## RECORDS SUPPLIED
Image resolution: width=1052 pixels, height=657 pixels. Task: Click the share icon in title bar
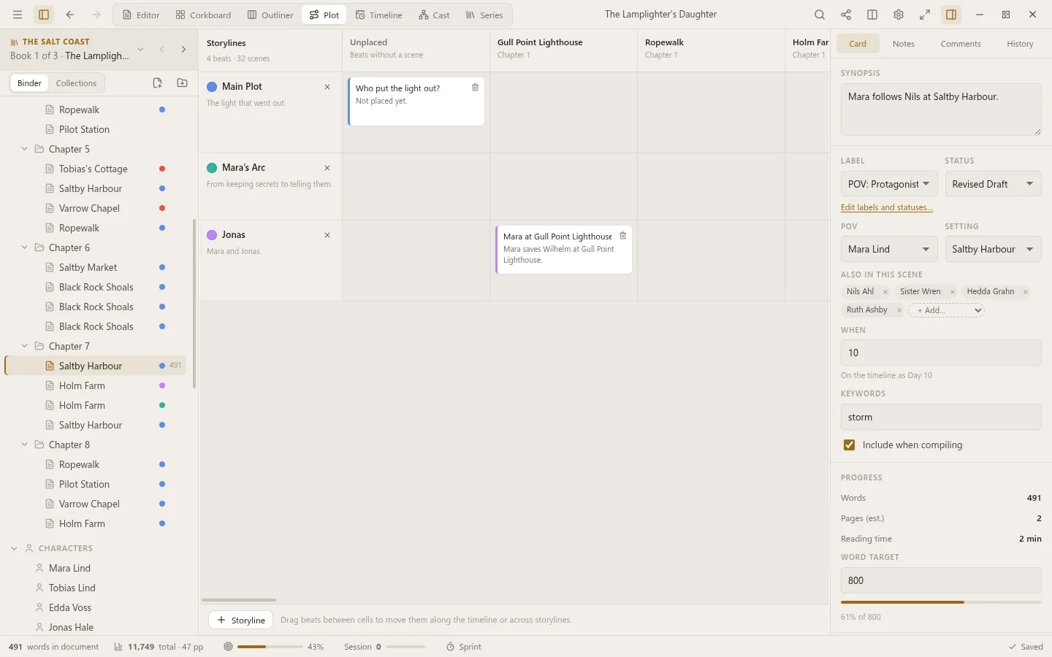click(846, 15)
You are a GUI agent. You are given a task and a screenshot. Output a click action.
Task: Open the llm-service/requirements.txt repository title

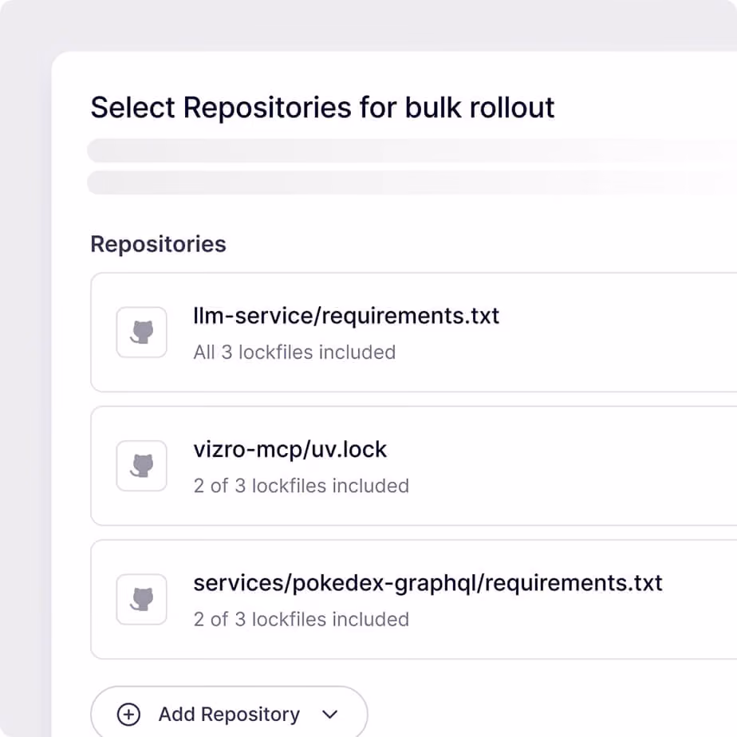click(x=346, y=315)
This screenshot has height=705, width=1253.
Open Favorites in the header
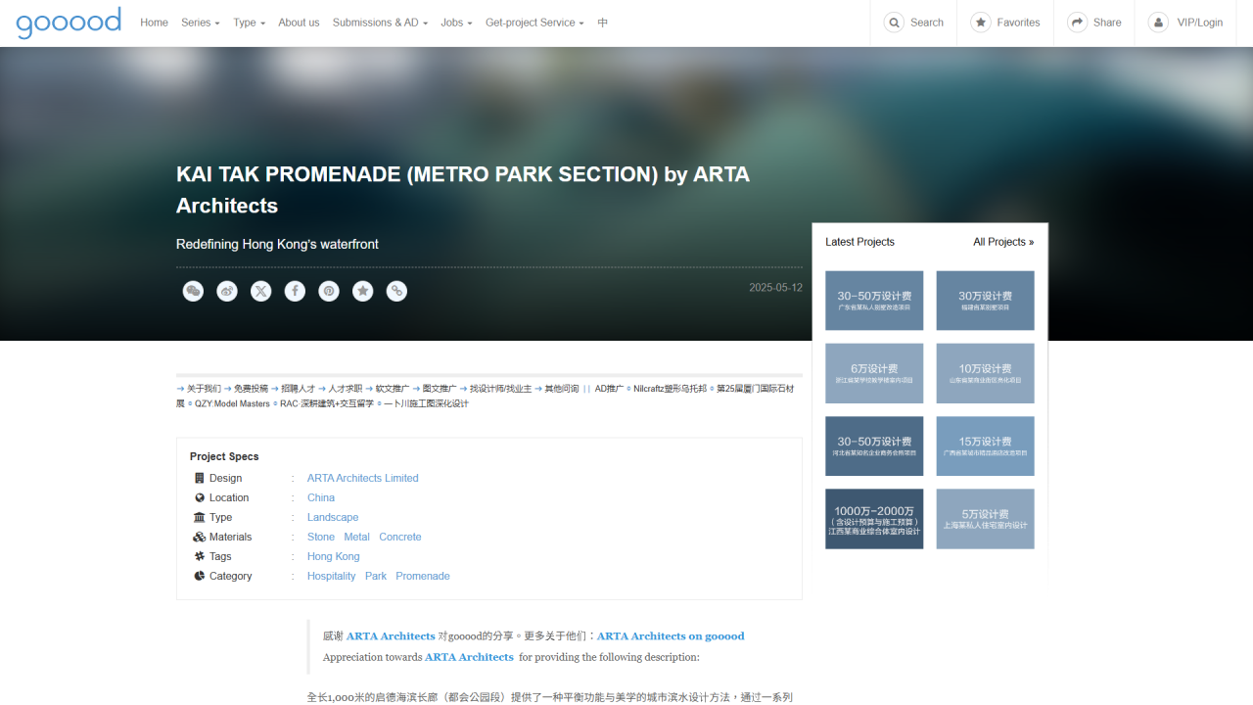(1005, 23)
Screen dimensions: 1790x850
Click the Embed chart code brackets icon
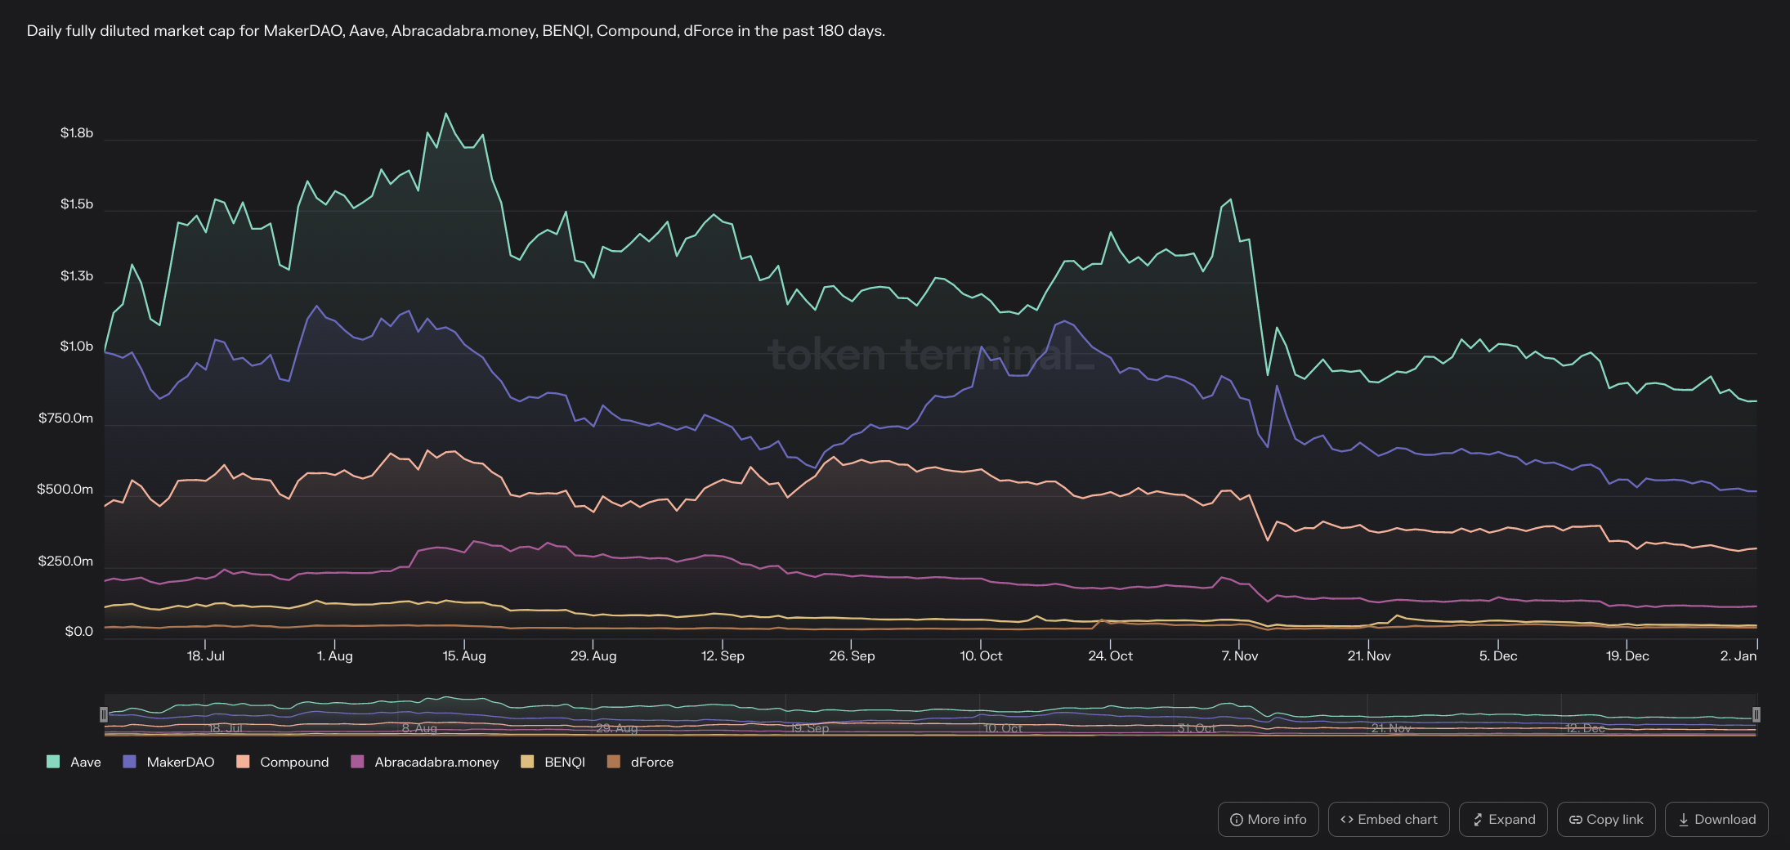click(x=1346, y=820)
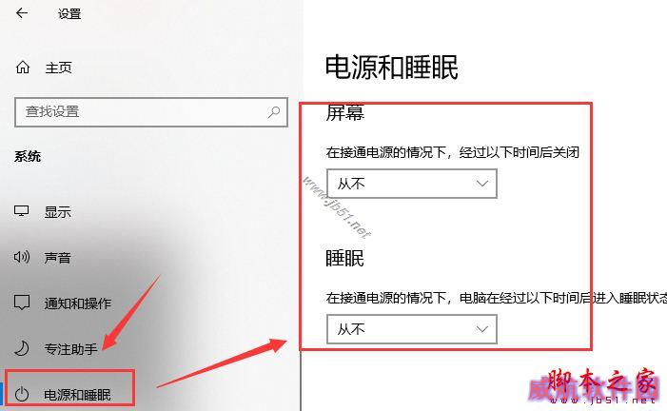
Task: Open the sleep time dropdown
Action: 411,329

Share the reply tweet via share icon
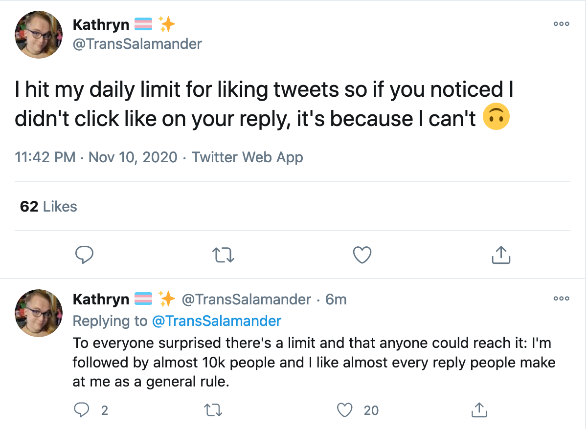point(478,409)
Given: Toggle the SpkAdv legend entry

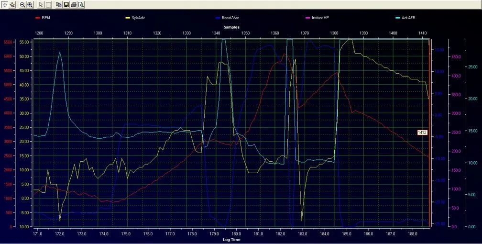Looking at the screenshot, I should (138, 18).
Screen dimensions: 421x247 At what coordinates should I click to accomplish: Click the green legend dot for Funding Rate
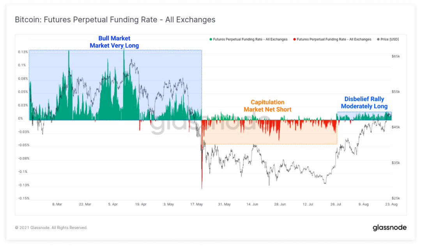click(211, 39)
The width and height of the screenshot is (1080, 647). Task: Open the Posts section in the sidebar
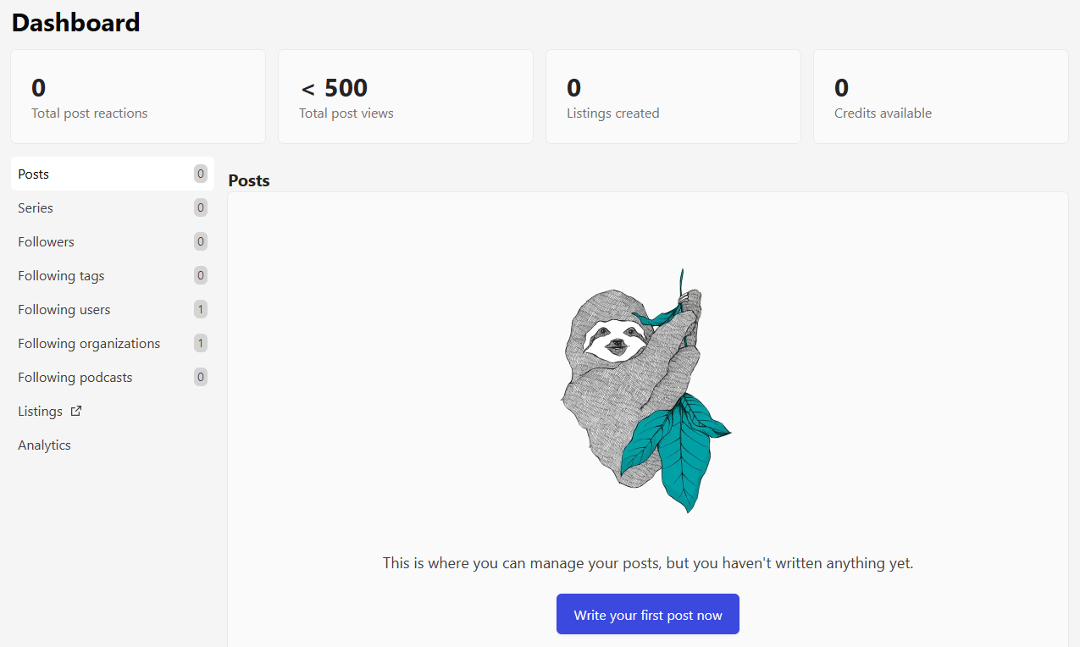pos(33,174)

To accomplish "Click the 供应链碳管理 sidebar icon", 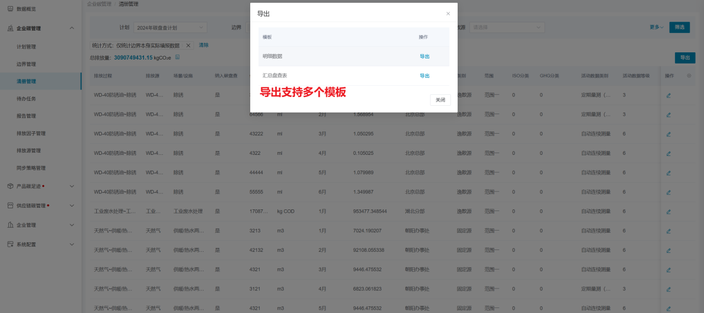I will (x=10, y=206).
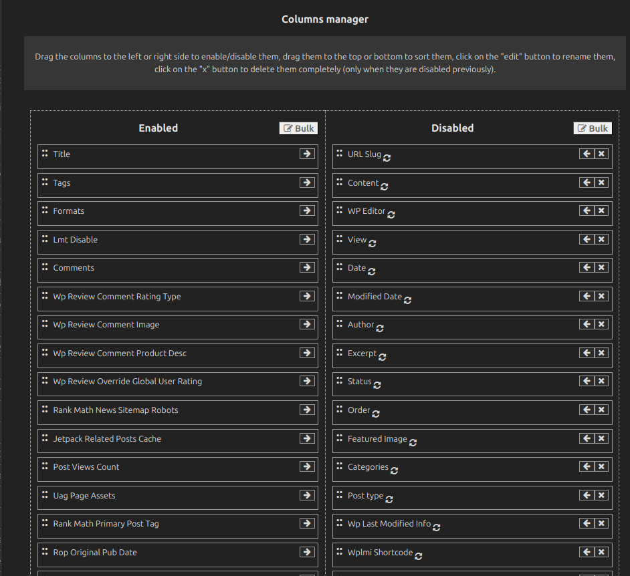The width and height of the screenshot is (630, 576).
Task: Click the drag handle of Formats column
Action: [x=45, y=210]
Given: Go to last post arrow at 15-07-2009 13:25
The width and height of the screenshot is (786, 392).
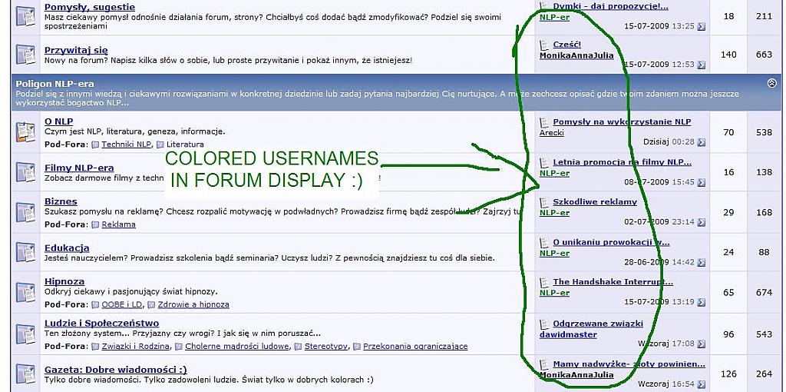Looking at the screenshot, I should tap(701, 26).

## TASK INSTRUCTIONS
Exactly as they appear, transcribe the lines from the top of the material above through the line with "Screen dimensions: 1790x850". Omit any picture.

## OUTPUT OF THE EXERCISE
Image resolution: width=1052 pixels, height=657 pixels. Task: Click the share icon in title bar
click(846, 15)
You are a GUI agent. You are given a task and a screenshot. Output a click action.
Task: Open the llm-service/requirements.txt repository title

click(x=346, y=315)
This screenshot has height=705, width=1253.
Open Favorites in the header
(1005, 23)
Screen dimensions: 1790x850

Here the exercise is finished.